Completed on 27 June 1935, Potsdam sailed on her maiden voyage on 5 July 1935. The route was Hamburg–Southampton–Palma–Barcelona–Genoa–Colombo–Shanghai–Yokohama. Her maiden voyage was not without problems.

Potsdam was en route to the United States when war was declared. She returned to Germany by sailing around the north coast of Scotland. Requisitioned by the Kriegsmarine, she was initially used as an accommodation ship at Hamburg. Plans to convert her to an aircraft carrier were not carried through. Work started in November 1942 as Project Elbe, but conversion was abandoned in February 1943 after little work had been done by Blohm & Voss. Had she been converted, she would have carried 24 aircraft and been armed with 6 dual 4.1 inch Anti-Aircraft guns, 5 dual 3.7mm Anti-Aircraft guns and 24 to 32 20mm Anti-Aircraft guns.

Potsdam was subsequently used as an accommodation ship at Gdynia, Poland. She was subsequently used as a troopship serving Norwegian and Baltic ports. She participated in the Evacuation of East Prussia. She was seized on 13 May 1945 at Flensburg and was passed to the Ministry of War Transport. Potsdam was renamed Empire Jewel. She arrived at Kiel on 19 June and an armed guard was posted on board to stop the Germans using her to block the Kaiser Wilhelm Kanal. She then sailed to Brunsbüttel where the armed guard left. After three weeks with an all-German crew on board, she sailed on 20 July for Methil, Fife, United Kingdom.

Empire Jewel was renamed Empire Fowey. The United Kingdom Official Number 180810 and Code Letters GMFW were allocated. Her port of registry was changed to London. She was placed under the management of the P&O Line. In July 1945, she was converted to a troopship by Harland & Wolff, Belfast, County Antrim. The work was completed in April 1946. In service, her high-pressure boilers proved troublesome as her crew were not used to this type of boiler. Laid up in November 1946, she was towed to the Clyde in March 1947 and again refitted. New boilers and geared turbines were fitted and her accommodation was again rebuilt. The work was carried out by Alexander Stephens & Sons, Linthouse, Renfrewshire. It took three years to complete at a cost of £3 million. Following the rebuild, she was assessed at . She now had accommodation for 1,636 troops.

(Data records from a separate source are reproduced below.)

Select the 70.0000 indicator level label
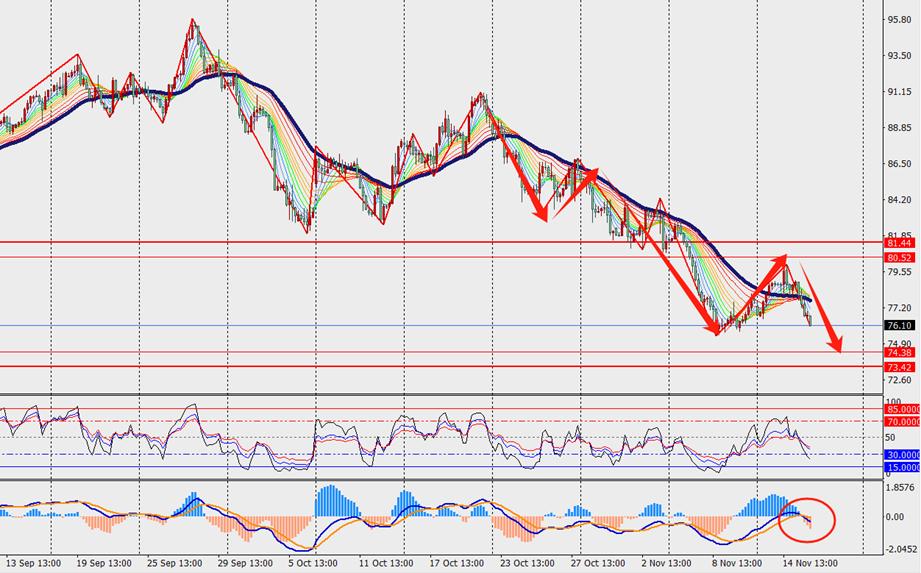921x573 pixels. pos(903,422)
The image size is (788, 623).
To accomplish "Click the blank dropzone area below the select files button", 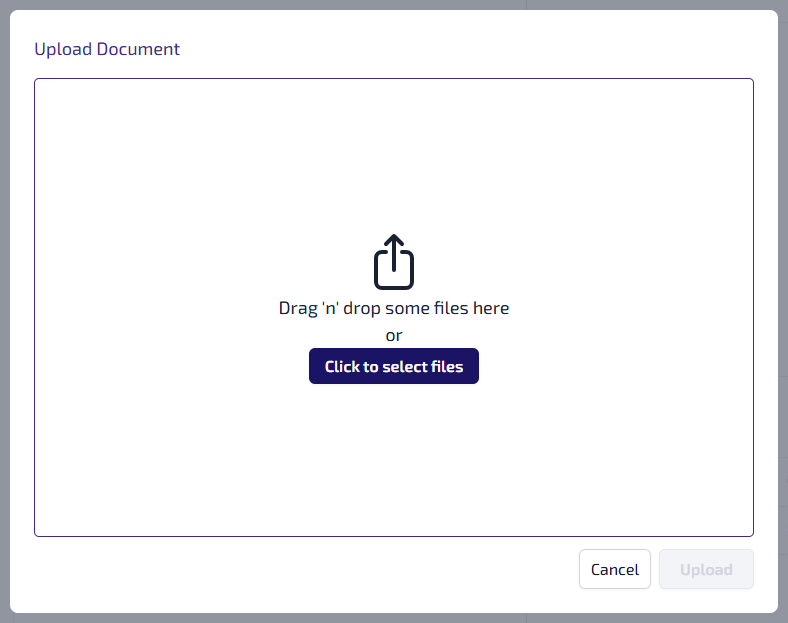I will 394,460.
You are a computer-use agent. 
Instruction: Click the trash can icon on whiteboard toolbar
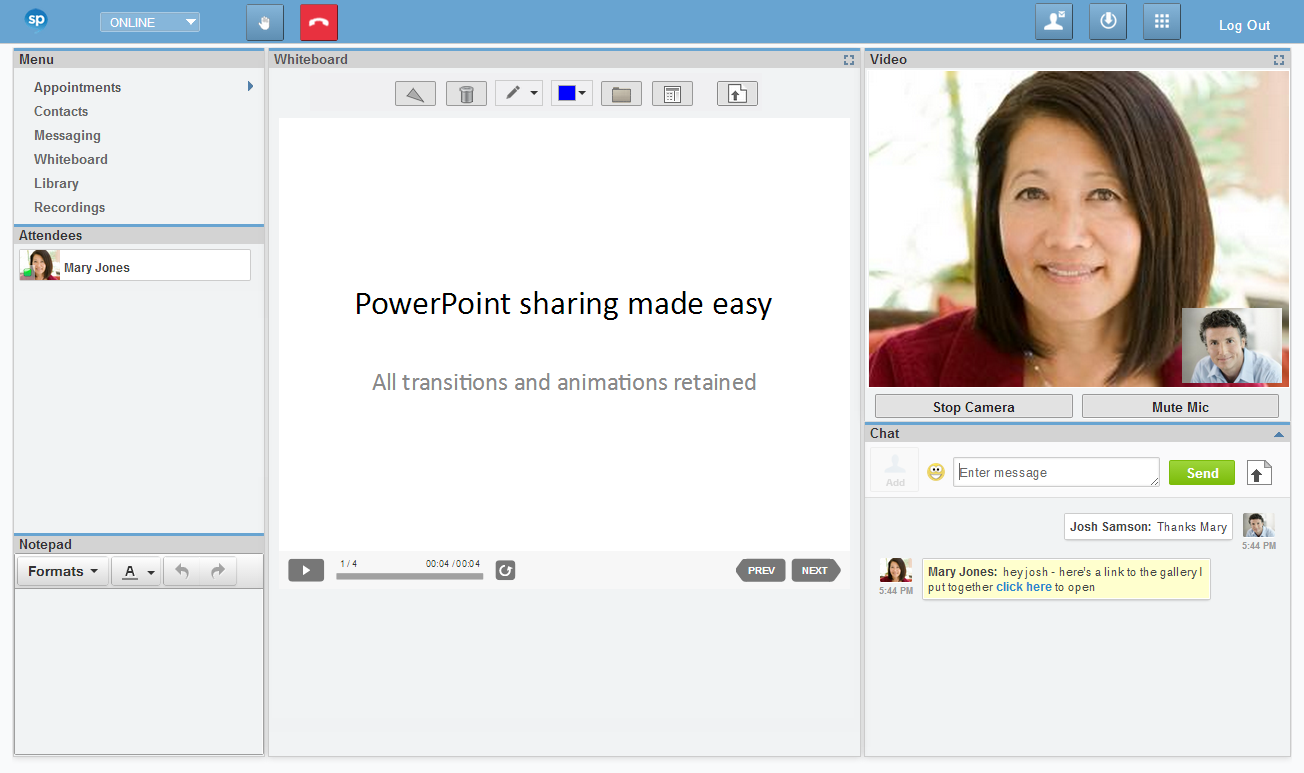tap(466, 94)
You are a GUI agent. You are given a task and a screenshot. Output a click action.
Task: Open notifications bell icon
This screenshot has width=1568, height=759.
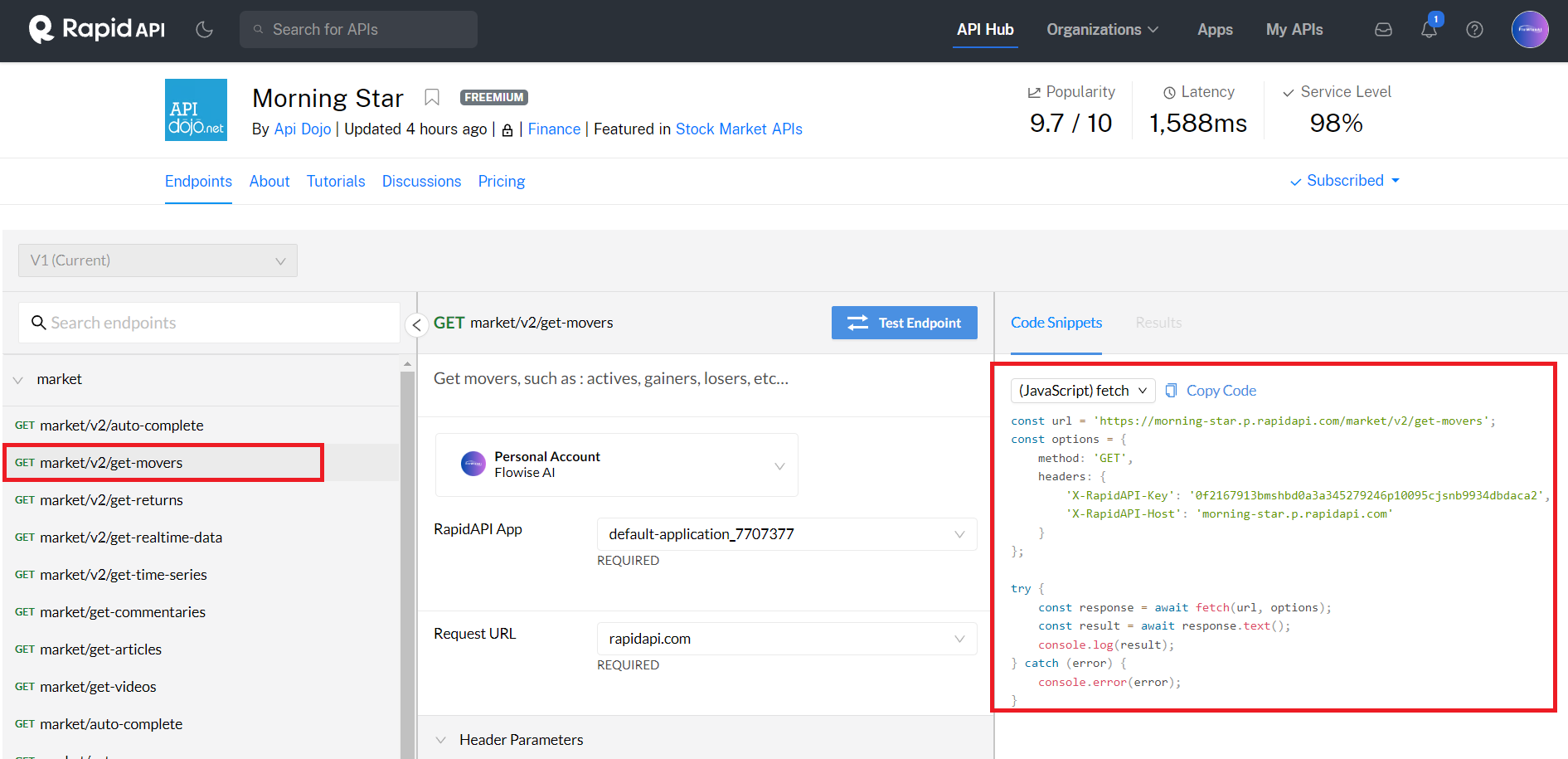point(1428,30)
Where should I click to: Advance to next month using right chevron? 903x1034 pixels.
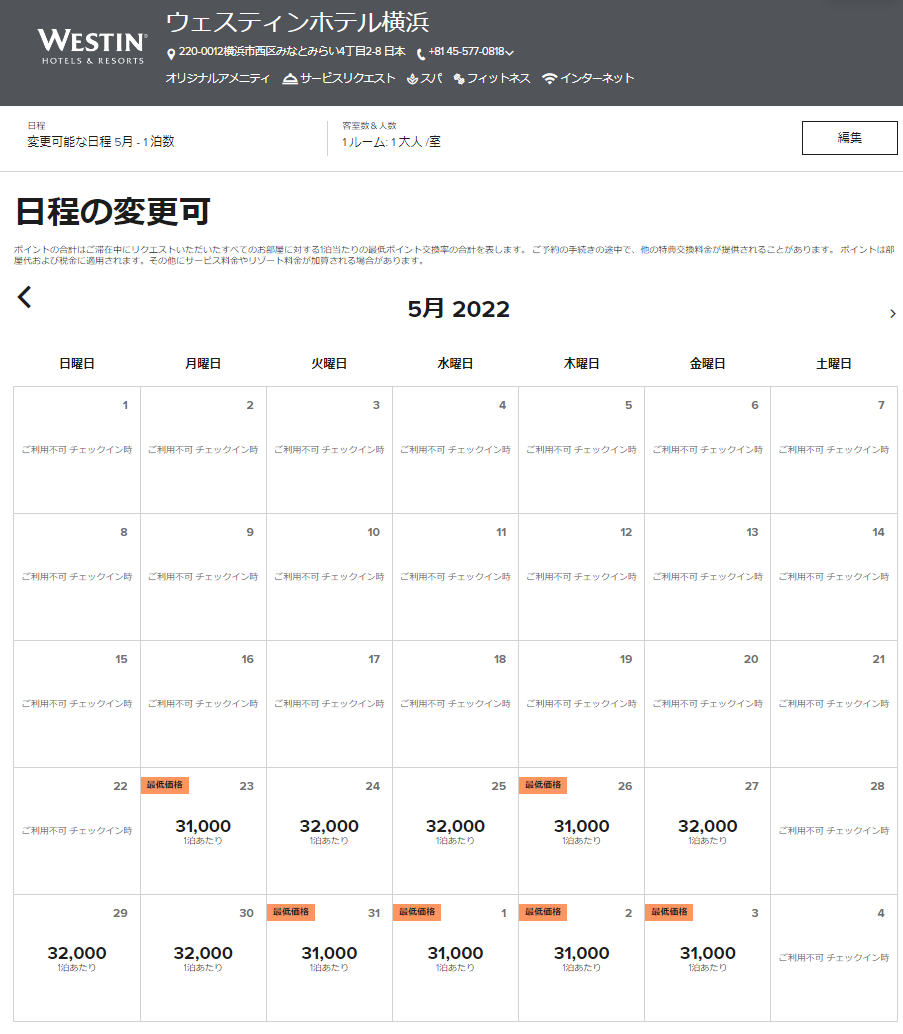pos(892,314)
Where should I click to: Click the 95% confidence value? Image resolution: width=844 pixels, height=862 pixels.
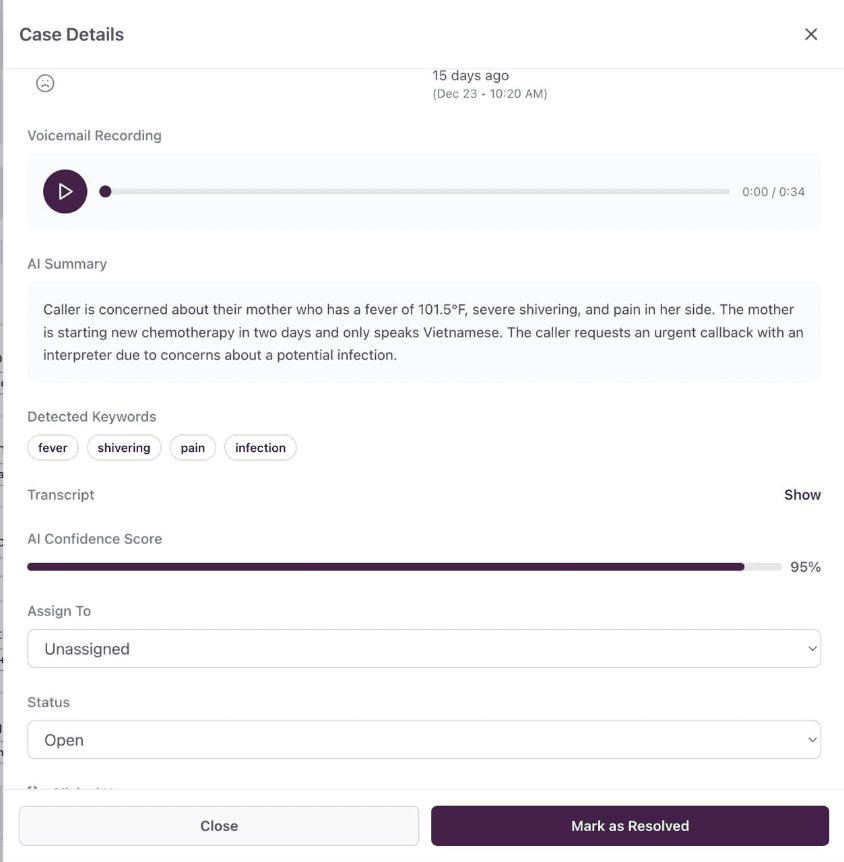[x=805, y=567]
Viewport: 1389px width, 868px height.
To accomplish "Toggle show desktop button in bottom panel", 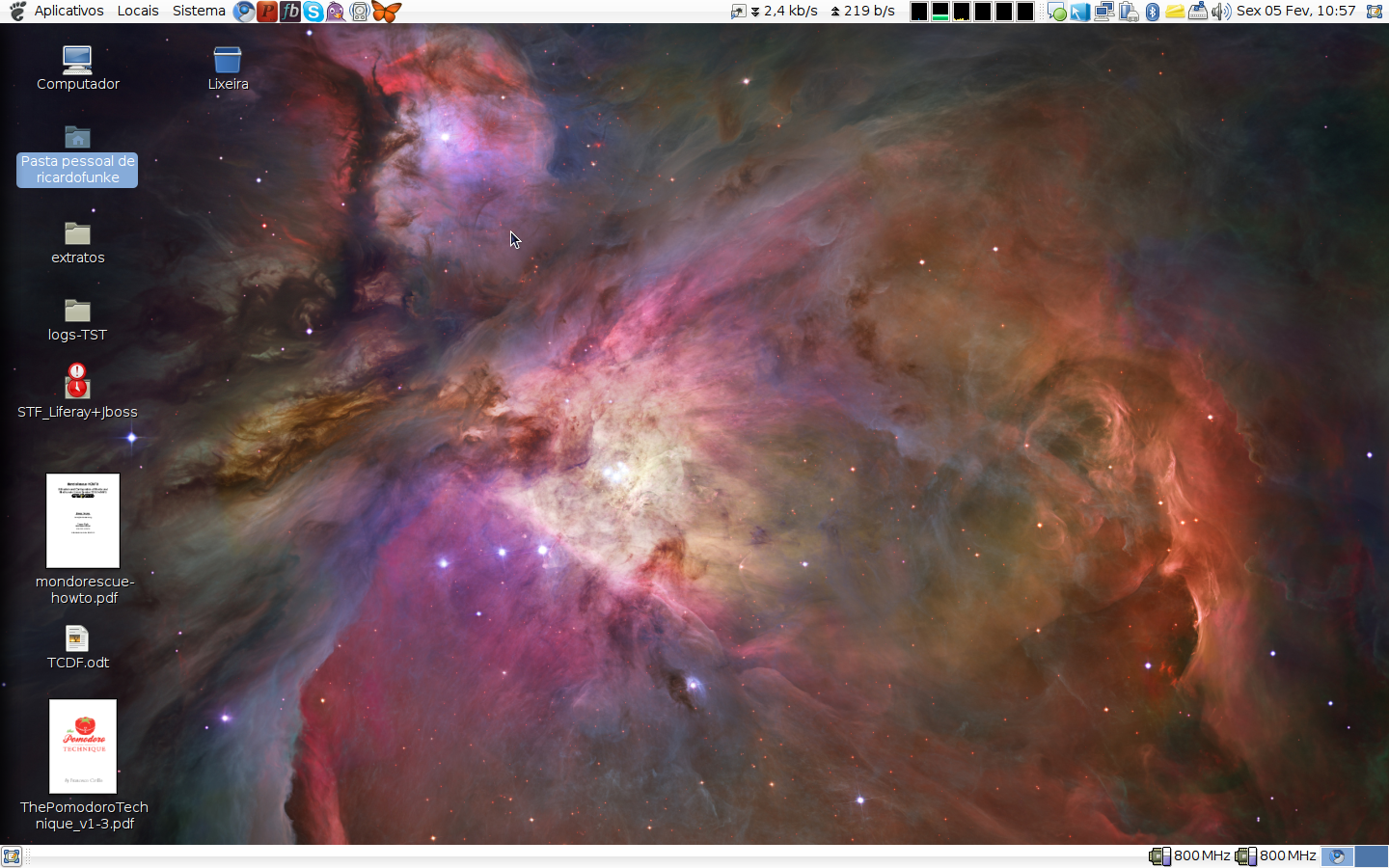I will [12, 856].
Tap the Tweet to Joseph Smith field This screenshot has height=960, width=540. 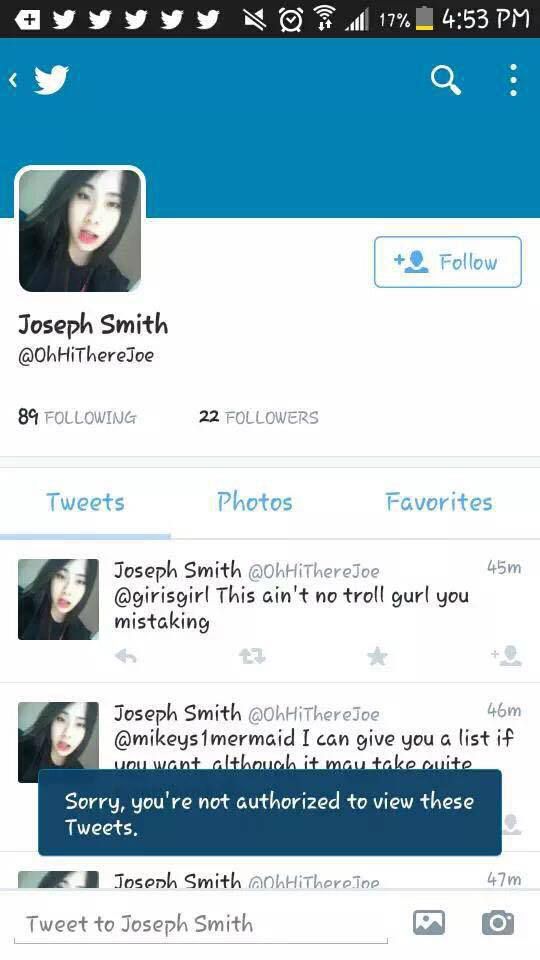pos(202,924)
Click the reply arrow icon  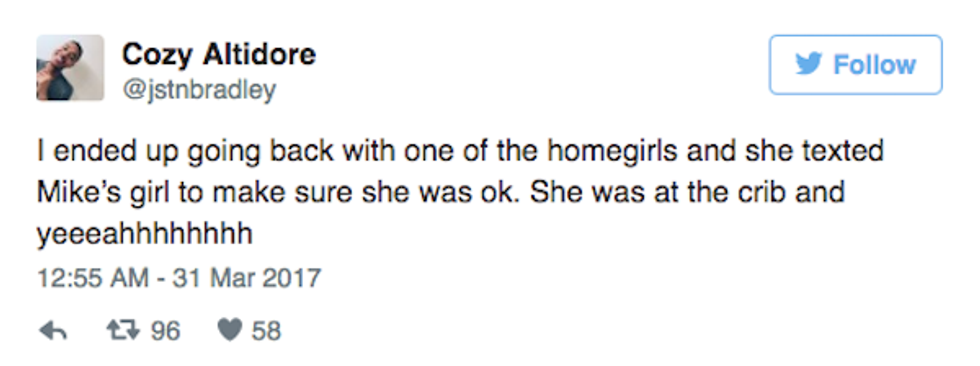pos(53,330)
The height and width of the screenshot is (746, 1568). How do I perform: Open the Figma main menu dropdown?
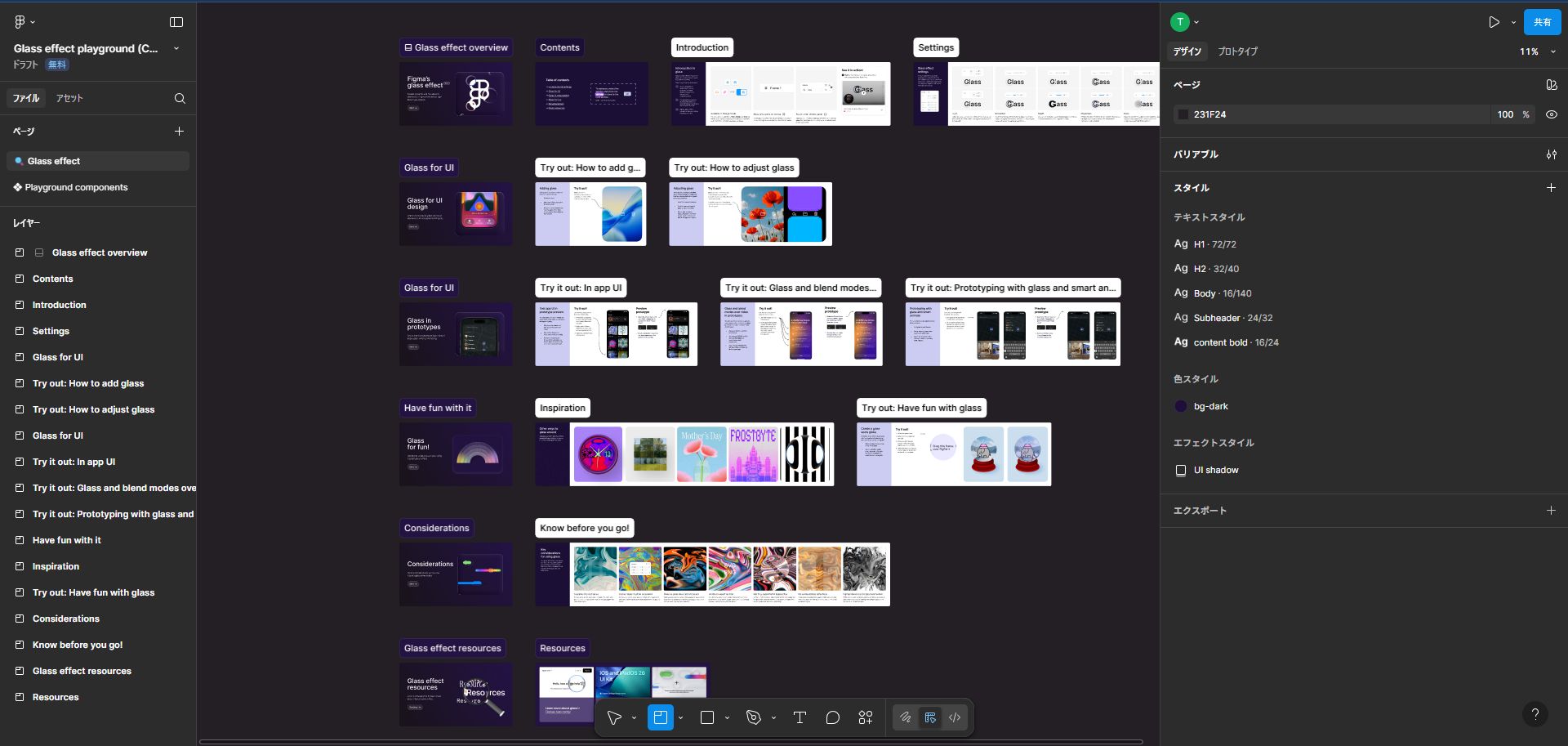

In 1951, The King approved a new flag for use by the Ministry of Transport. Empire Fowey was the first ship to fly this flag, which was a defaced Blue Ensign. On 23 April 1955, she ran aground in the Suez Canal but was refloated after twelve hours. In August 1955, there were complaints about the quality of the food served aboard Empire Fowey and also poor ventilation of the vessel. The matter was raised in Parliament by Tom Iremonger, MP for Ilford North. A report by Minister for Transport and Civil Aviation John Boyd-Carpenter stated that ventilation on the lower decks had been improved and that there would be greater variety in the menu offered. In June 1956, Empire Fowey was on a voyage from Singapore to Hong Kong when a passenger on board suffered a perforated duodenum. A surgeon and medical party were flown out the ship in a Royal Air Force Short Sunderland aircraft. They decided that an operation could not be carried out on board ship and she returned to Singapore to land the patient, who was taken to the Military Hospital for an emergency operation.

Empire Fowey was withdrawn from service in February 1960. She was put up for sale to "foreign or other buyers" in 1960, a decision criticised by Irene Ward, MP for Tynemouth. Initially chartered by the Pan-Islamic Steamship Co, Karachi, Pakistan. She was sold to them in 1960 and renamed Safina-E-Hujjaj. Used for transporting pilgrims to Jeddah, Saudi Arabia. With the introduction of IMO Numbers in the 1960s, she was allocated the number 5304891. She was in service until 20 February 1976. Safina-E-Hujjaj arrived at the Gadani ship-breaking yard on 22 November 1976 for scrapping.